領有権問題は存在しない
2020.12.02
中国の王毅国務委員兼外相が先月来日し、24日に茂木敏充外相と、25日に菅義偉首相と会談した。
外相会談後の共同記者発表で、王氏は「日本の漁船が釣魚島(沖縄県・尖閣諸島の中国名)の周辺の敏感な水域に入っている」「われわれはやむを得ず、必要な対応をしなければならない」「引き続き自国の主権を守っていく」などと発言した。
これには、「尖閣諸島は日本の領土なのに、来日して自国の領有権を主張するとは許しがたい」「茂木氏はなぜ、その場で反論しないのか」などの批判が噴出した。
もとより日本の立場は明確だ。尖閣諸島は歴史的にも国際法的にも日本固有の領土であり、解決すべき領有権の問題はそもそも存在しない。現に有効な支配を継続しており、力による一方的な現状変更は許されない。このことは、日本政府が一貫して述べてきたことであり、今回の外相会談でも、茂木氏は明確に主張している。
さらに先日、菅首相が電話会談した、米国のジョー・バイデン前副大統領も、「尖閣諸島は日米安保条約第5条の適用範囲」との見解を示したばかりである。
王氏の「事態を複雑化させる行動を避け、意思疎通と対話を通じて適切に対処する」などの発言ぶりからすると、中国側の主張を踏まえ、かつて尖閣で緊張が高まった状況も念頭に置きながら、外相としての立場を示したものと思われる。
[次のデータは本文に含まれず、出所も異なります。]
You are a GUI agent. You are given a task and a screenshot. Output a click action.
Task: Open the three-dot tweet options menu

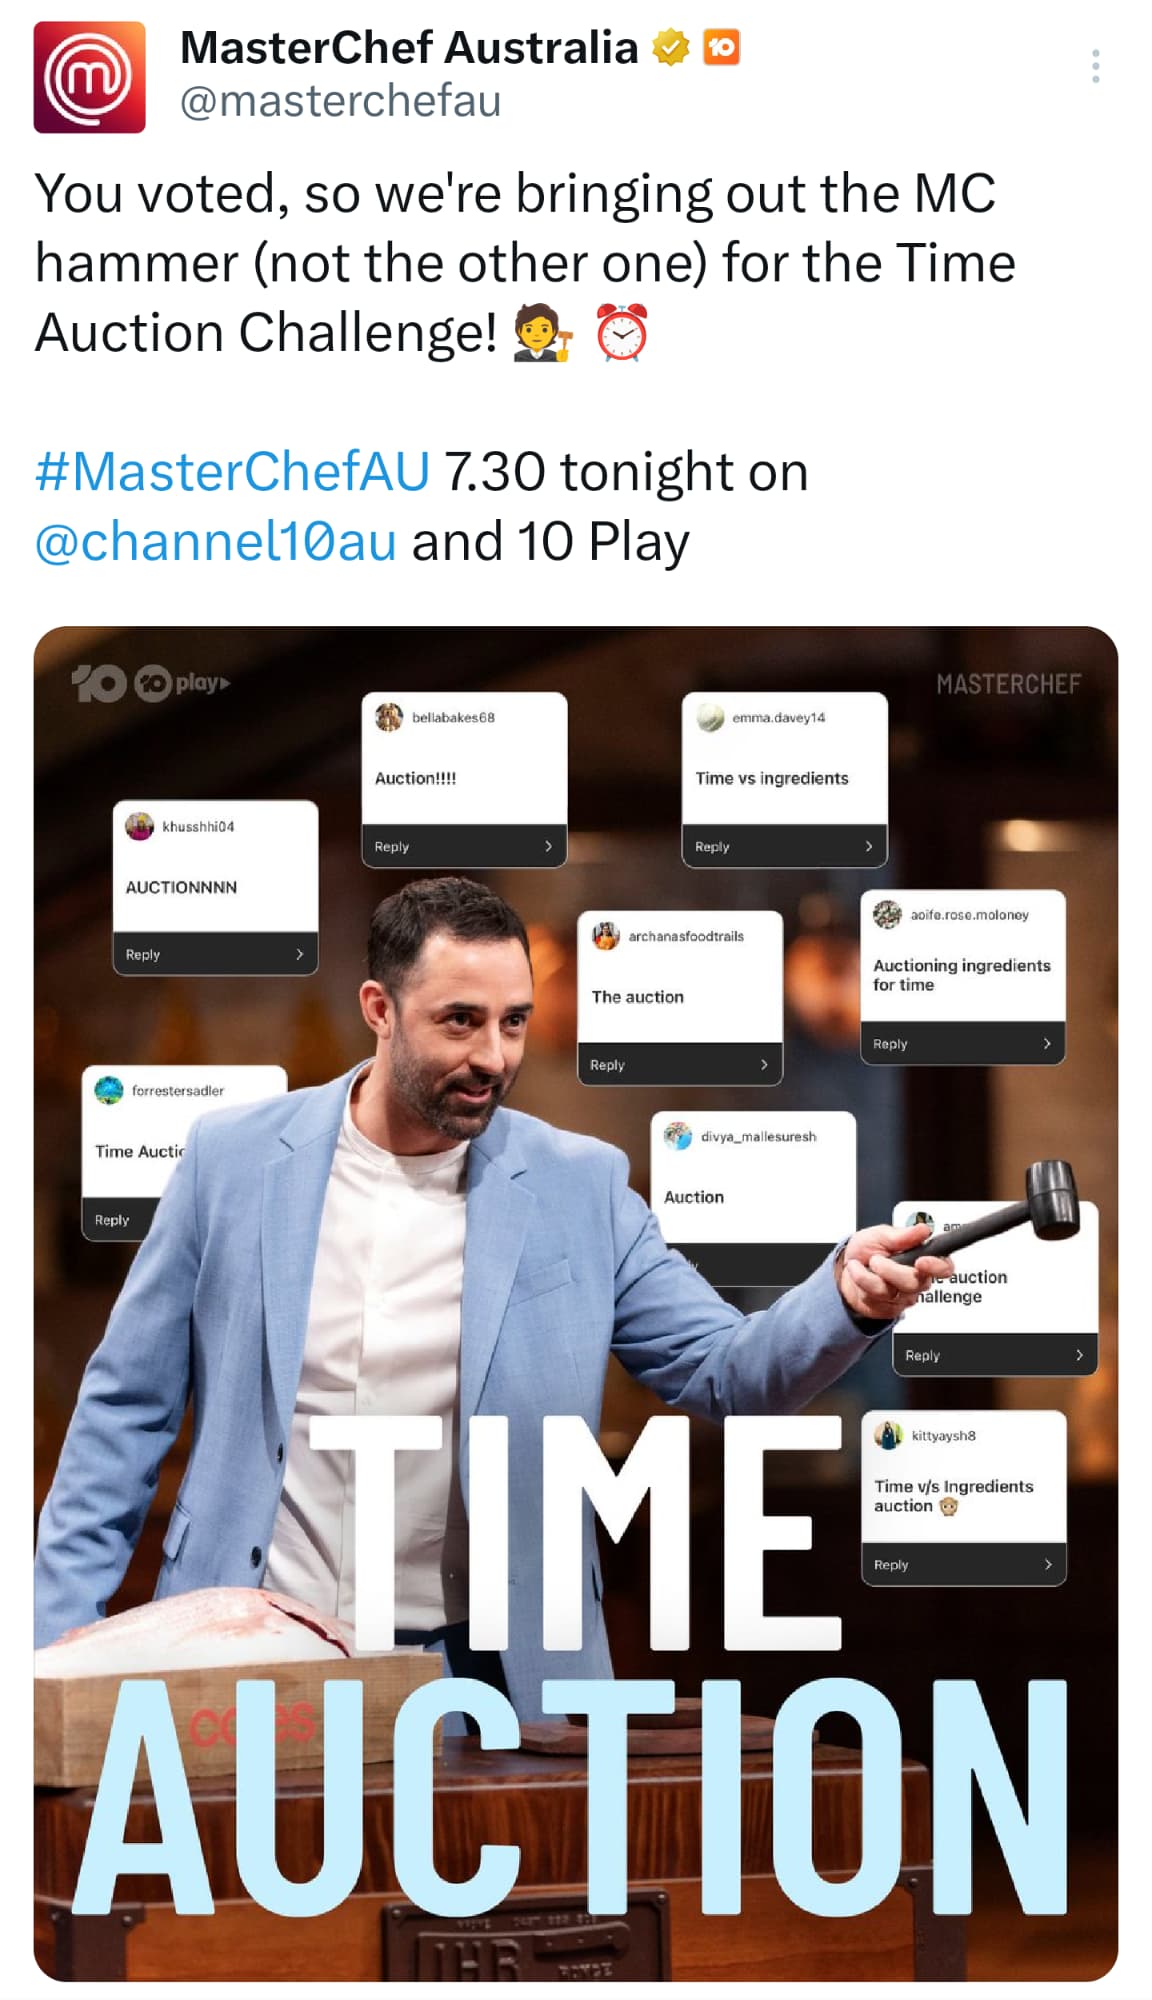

また、自民党の議員からは、茂木氏が隣で黙って聞いていたことを問題視する国会質問がなされた。茂木氏は「中国独自の立場に基づく主張で、全く受け入れられない」と答弁し、「わが国の立場は会談の中で明確に伝えており、わが国の漁船への接近なども取り上げながら、強い懸念を伝え、こうした行動をとらないよう強く申し入れた」などと強調した。
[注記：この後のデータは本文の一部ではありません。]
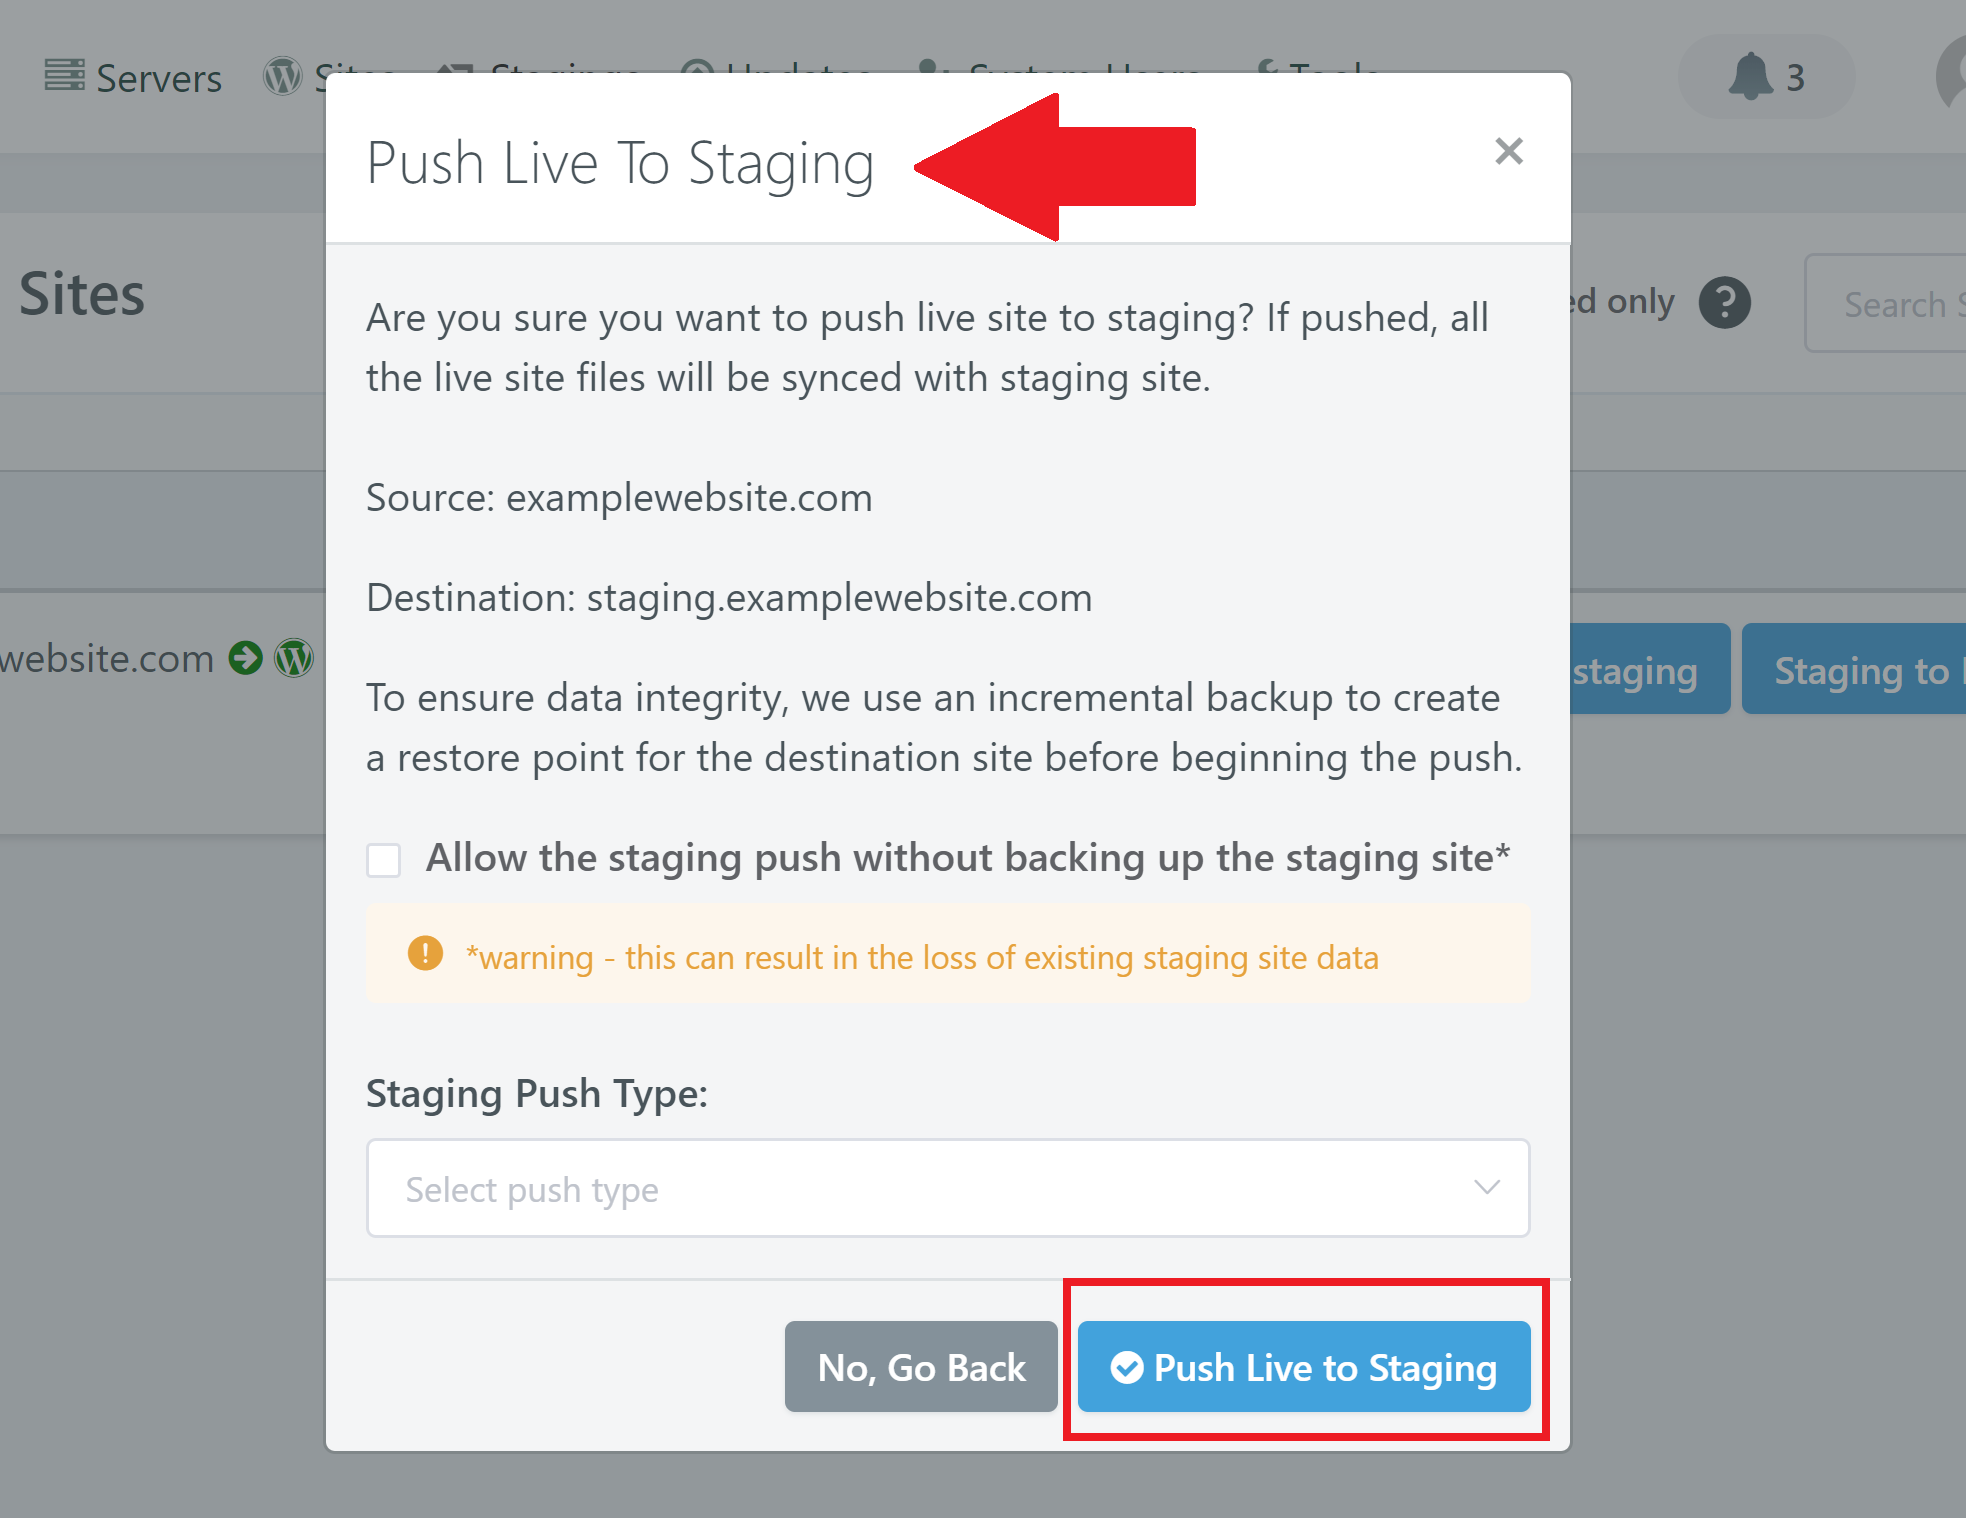Click the green arrow icon beside website.com
Screen dimensions: 1966x1518
246,658
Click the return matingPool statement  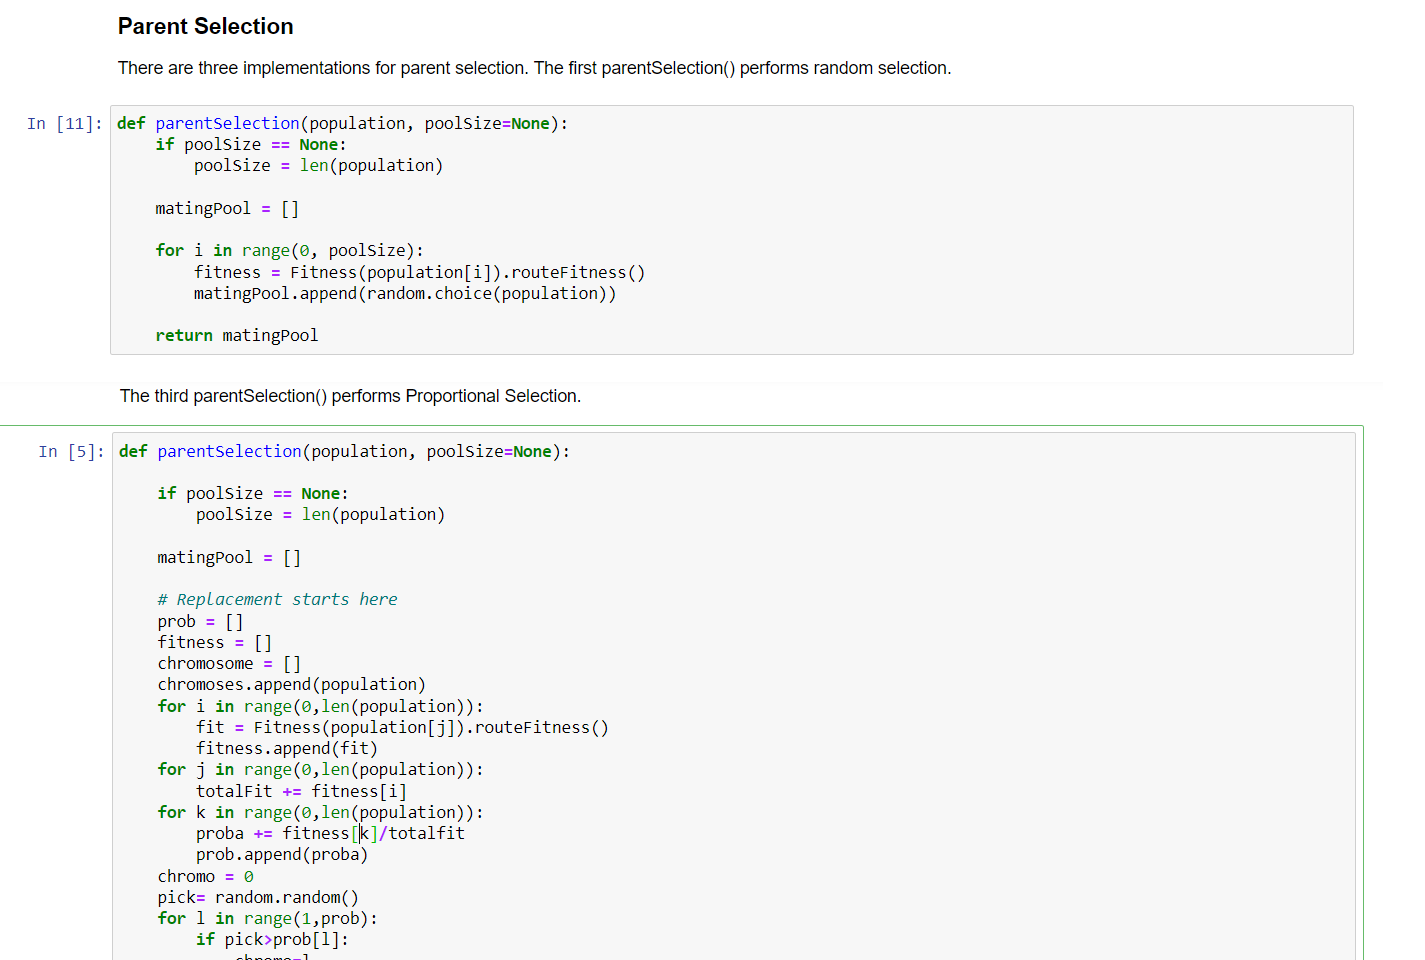237,335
日中両国が国際社会のなかで果たすべき役割や責任の大局を踏まえつつ、わが国は冷静かつ毅然(きぜん)と対応すべきである。
自治体との緊密連携が重要
新型コロナの感染者が、かつてない高い水準で増加傾向にある。こうした変化を受けて、政府はコロナ対策分科会の専門家提言を踏まえながら、年末年始を控えて「この3週間が正念場」として、これまでの対応を見直した。
東京都や大阪府、愛知県などで飲食店の時短要請が決まり、人々の接触を減らして医療崩壊防止につながる措置をとった。政府の医療体制整備の遅れを指摘する声も出ている。
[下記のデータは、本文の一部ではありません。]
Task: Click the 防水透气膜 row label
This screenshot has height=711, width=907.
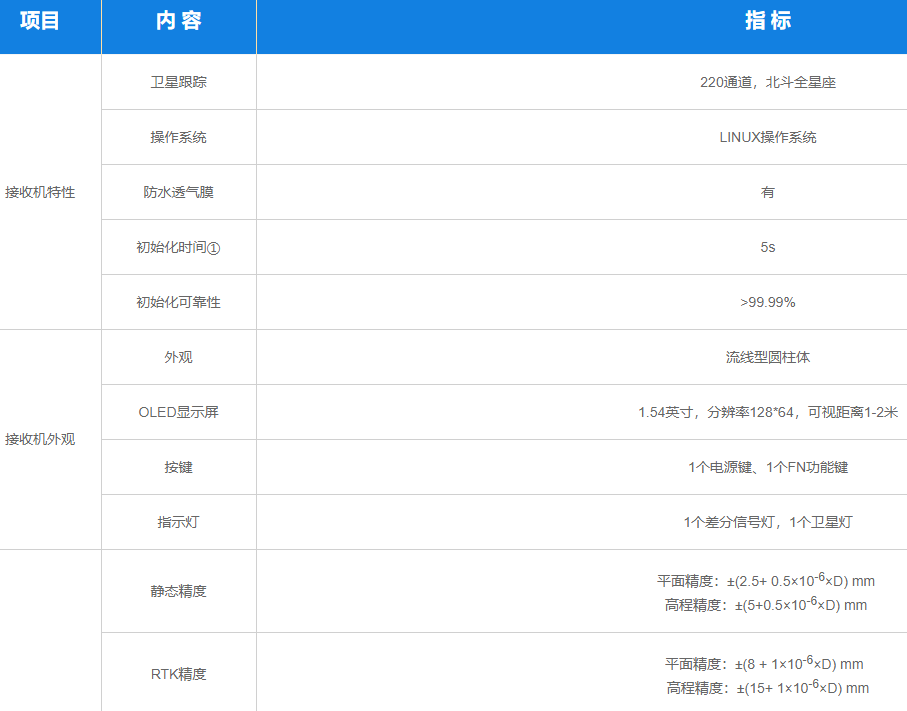Action: tap(178, 192)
一方で、年末のかき入れ時の時短要請は、業績回復の機運を削ぎ、日本経済をさらに冷え込ませる可能性も懸念されている。
感染状況の変化に、臨機応変に対応し周知を図るスピード感が求められる。試行錯誤しながらも、国全体の施策の責任を担う政府と地域の実情を知る自治体が緊密に連携しながら、国民生活を守らなければならない。